De acordo com o processo, os servidores realizavam trabalhos comunitários no bairro Santo Antônio, com fins eleitoreiros. Entre eles o transporte de pessoas doentes e acidentadas até os hospitais e o fornecimento de água em poço artesiano de sua propriedade.

O MP denunciou ainda vantagem patrimonial indevida e enriquecimento ilícito, decorrente do exercício do mandato com a utilização, em serviço particular, de servidores públicos. Na época, o MP colheu depoimentos de assessores parlamentares ligados ao gabinete de Gurgel que confirmaram a realização de serviços externos junto à “base do SOS comunidade do vereador Edilson Gurgel”.

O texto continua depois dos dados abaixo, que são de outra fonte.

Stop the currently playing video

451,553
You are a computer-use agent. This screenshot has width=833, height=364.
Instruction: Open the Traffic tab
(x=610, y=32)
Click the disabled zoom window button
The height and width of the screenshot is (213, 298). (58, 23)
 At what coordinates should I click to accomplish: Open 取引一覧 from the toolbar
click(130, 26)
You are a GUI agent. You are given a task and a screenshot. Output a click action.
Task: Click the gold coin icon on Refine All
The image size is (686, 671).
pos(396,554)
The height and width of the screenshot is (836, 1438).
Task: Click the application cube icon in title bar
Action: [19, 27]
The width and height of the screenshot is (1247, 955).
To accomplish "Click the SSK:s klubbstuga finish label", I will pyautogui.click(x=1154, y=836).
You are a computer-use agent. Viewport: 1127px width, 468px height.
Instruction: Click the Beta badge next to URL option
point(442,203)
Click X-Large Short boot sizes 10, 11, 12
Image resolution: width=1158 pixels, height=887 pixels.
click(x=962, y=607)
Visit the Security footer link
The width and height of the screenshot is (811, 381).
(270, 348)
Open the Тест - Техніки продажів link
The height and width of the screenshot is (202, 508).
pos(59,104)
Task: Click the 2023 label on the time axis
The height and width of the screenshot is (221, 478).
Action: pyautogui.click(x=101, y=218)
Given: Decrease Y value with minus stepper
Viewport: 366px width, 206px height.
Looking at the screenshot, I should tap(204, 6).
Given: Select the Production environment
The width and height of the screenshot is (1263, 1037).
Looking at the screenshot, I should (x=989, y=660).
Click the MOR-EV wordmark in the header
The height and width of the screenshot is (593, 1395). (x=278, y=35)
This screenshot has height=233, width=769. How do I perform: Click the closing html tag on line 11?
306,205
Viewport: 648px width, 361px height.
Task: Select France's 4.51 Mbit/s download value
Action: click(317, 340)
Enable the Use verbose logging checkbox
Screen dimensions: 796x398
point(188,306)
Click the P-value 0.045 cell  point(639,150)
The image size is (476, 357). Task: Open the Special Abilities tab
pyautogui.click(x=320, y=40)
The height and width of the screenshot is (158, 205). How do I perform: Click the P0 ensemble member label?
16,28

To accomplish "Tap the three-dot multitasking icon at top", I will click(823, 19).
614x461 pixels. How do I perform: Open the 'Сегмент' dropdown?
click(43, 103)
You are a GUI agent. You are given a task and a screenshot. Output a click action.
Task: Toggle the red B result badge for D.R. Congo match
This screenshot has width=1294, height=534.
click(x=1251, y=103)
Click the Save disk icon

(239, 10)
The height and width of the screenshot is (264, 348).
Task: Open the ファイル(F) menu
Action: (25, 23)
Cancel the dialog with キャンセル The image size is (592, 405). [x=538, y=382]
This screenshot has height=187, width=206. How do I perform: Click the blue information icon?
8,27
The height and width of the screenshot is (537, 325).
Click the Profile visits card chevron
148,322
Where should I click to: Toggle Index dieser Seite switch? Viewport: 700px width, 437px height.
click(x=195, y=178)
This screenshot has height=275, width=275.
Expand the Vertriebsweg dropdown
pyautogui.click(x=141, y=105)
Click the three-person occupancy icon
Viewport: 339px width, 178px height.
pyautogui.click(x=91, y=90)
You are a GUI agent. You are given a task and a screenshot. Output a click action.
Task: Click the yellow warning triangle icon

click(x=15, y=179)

Desde a sua primeira condeção em 2006, Gurgel apresentou vários recursos, que foram negados pela Justiça. Apesar disso, segundo informações da Divisão de Comunicação do Tribunal de Justiça do Amazonas, ainda cabe recurso da execução de bens.

Sobre a demora na análise dos processos de improbidade, o juiz Paulo Fernando Feitoza explicou que o tramite desses tipos de processo dependem muito da quantidade de réus e de documentos que são juntados a ação.

Procurado pelo DIÁRIO, Gurgel disse que ainda não sabia da determinação da Justiça, mas iria, junto a sua assessoria jurídica, verificar formas de recorrer da decisão.

Gurgel também foi cassado em 2008, quando exercia o cargo de deputado estadual, por infidelidade partidária. Ele trocou o PRTB pelo PRP em 2008, depois da data permitida pela Justiça Eleitoral.